====== Provided entries ======

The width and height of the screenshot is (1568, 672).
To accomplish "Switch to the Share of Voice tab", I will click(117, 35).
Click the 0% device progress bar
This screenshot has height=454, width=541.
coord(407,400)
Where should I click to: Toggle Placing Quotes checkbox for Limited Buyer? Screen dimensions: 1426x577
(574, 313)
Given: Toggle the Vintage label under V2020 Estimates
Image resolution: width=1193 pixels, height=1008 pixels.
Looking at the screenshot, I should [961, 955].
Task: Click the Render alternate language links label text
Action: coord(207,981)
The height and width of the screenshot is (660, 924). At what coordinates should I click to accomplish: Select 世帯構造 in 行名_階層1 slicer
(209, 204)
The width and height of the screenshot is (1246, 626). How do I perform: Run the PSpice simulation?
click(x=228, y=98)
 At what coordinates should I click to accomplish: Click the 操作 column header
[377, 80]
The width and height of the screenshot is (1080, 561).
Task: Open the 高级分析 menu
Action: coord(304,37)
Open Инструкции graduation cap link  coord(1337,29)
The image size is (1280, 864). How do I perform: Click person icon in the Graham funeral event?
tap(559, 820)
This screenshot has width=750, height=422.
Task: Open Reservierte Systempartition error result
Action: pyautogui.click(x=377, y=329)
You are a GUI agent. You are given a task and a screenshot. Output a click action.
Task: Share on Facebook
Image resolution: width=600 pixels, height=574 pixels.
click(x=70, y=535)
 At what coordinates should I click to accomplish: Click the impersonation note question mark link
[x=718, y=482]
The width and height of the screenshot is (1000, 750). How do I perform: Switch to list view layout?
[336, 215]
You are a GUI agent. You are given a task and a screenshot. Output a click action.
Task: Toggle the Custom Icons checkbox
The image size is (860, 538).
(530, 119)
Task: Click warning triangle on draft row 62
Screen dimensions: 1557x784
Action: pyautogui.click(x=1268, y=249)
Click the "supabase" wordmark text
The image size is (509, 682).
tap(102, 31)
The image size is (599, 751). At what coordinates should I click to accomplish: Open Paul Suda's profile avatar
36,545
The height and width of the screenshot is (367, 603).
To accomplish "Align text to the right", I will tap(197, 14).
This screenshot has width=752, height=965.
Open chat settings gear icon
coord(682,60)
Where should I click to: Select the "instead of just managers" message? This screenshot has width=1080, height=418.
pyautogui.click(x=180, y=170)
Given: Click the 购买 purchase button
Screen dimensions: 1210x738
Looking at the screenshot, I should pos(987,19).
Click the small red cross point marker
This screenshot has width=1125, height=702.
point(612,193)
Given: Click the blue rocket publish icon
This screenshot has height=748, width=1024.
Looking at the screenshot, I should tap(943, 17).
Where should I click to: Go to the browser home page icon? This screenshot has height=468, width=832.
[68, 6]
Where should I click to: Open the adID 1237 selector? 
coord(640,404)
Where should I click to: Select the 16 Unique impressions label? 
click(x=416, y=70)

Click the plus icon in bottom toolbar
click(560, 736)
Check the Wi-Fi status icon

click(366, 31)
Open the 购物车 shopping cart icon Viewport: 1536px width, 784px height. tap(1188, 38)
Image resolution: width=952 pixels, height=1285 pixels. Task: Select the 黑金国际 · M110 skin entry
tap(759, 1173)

======

- Aim of the task -
Take every line from the data that contains the word "Share".

- Expected answer -
To accomplish "Switch to the Share of Voice tab", I will click(117, 35).
Task: Share on Facebook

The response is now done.